Did you know? Shamir’s Secret Sharing, introduced by Israeli cryptographer Adi Shamir in 1979, is a cryptographic algorithm that divides a secret into multiple parts. Only when a sufficient number of these parts can be combined can the original secret be reconstructed, ensuring that partial knowledge doesn’t compromise the entire secret.
Are multisig cold wallets still worth it?
Multisig cold wallets are still one of the best options for those looking to protect their cryptocurrency assets from theft and fraud. However, their complexity and the potential for vulnerabilities, especially in the case of supply chain attacks, should not be overlooked.
Yes, multisig cold wallets remain one of the best security options for storing large amounts of cryptocurrency. However, they aren’t foolproof.
The Bybit hack of February 2025 is a wake-up call: Even sophisticated multisig cold wallets can be compromised through supply chain attacks, where attackers exploit vulnerabilities in the systems or hardware used to generate or store the private keys.

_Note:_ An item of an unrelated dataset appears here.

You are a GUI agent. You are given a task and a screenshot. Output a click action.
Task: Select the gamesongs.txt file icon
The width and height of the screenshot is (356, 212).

This attack underscores the importance of not relying solely on the technical setup of multisig wallets but also considering the broader security ecosystem, including the physical security of the devices and the integrity of key management processes.
Thus, while multisig cold wallets offer strong protection, they also come with their own set of challenges. The complexity of setting up and managing a multisig system, the risk of losing keys and potential vulnerabilities to physical threats can create difficulties, especially for less experienced users. Additionally, the slower transaction approval process can be an inconvenience in time-sensitive situations.
Ultimately, deciding whether multisig cold wallets are the right choice for your digital asset security depends on balancing their advantages against their limitations. If you are managing substantial cryptocurrency holdings and can handle the complexity, multisig wallets provide a high level of security that is hard to match with traditional wallets. On the other hand, if you’re not prepared to invest in the necessary infrastructure or cannot manage multiple keys securely, simpler wallet solutions may be more suitable.
It’s also crucial to keep in mind that no security measure is entirely risk-free. As seen in recent hacks, the broader security landscape plays a significant role in protecting your assets. For multisig cold wallets to be truly effective, keyholders must remain vigilant, maintain strong cybersecurity practices, and regularly assess potential risks.